The effects of acyl chain length and saturation of diacylglycerols and phosphatidylcholines on membrane monolayer curvature.

The second messenger, diacylglycerol (DAG), introduces negative curvature in phospholipid monolayers and strongly induces the lamellar (L(alpha)) to reverse hexagonal (H(II)) phase transition. The chain lengths and degree of unsaturation of symmetric DAGs influence this effect. Within dioleoylphosphatidylcholine (DOPC) monolayers, the apparent spontaneous radius of curvature (R(0)) of the short, saturated dicaprylglycerol (C10-DCG) itself was determined to be -13.3 A, compared with an R(0) value of -10.1 A for the long, di-monounsaturated dioleoylglycerol (C18-DOG). Such increased length and unsaturation of the DAG acyl chains produces this small change. Di-saturated phosphatidylcholines (PCs) with equal length chains (from C10-C18) with 25 mol % DOG do not form the H(II) phase, even under the unstressed conditions of excess water and alkane. Di-unsaturated PCs with equal chain length (from C14-C18) with 25 mol % DOG do form the H(II) phase.
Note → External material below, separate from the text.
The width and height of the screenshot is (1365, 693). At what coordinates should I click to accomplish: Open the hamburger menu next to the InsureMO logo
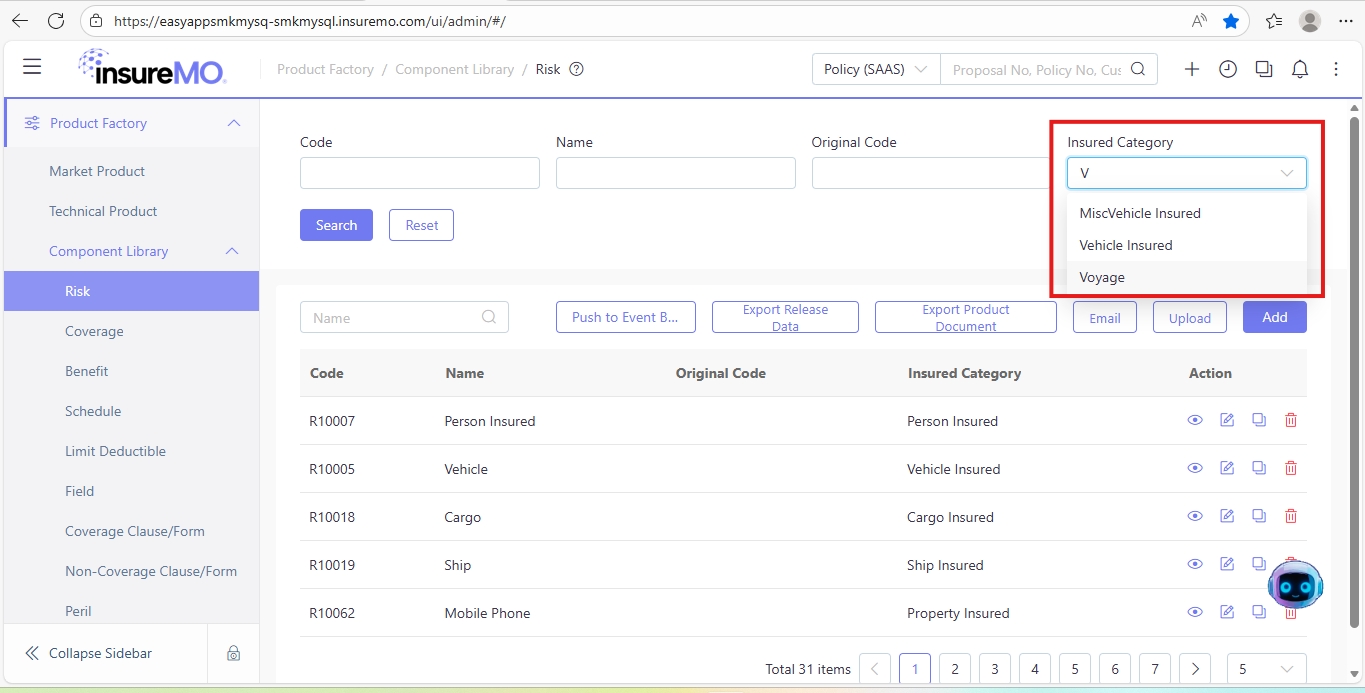click(32, 67)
Asymmetric chained PCs (position 1 saturated with varying lengths, position 2 differentially unsaturated with varying lengths) all form the H(II) phase in the presence of 25 mol % DOG. As a general rule for PCs, their unsaturation is critical for the induction of the H(II) phase by DOG. The degree of curvature stress induced by the second messenger DOG in membranes, and any protein that might be affected by it, would appear to depend on chain unsaturation of neighboring PCs.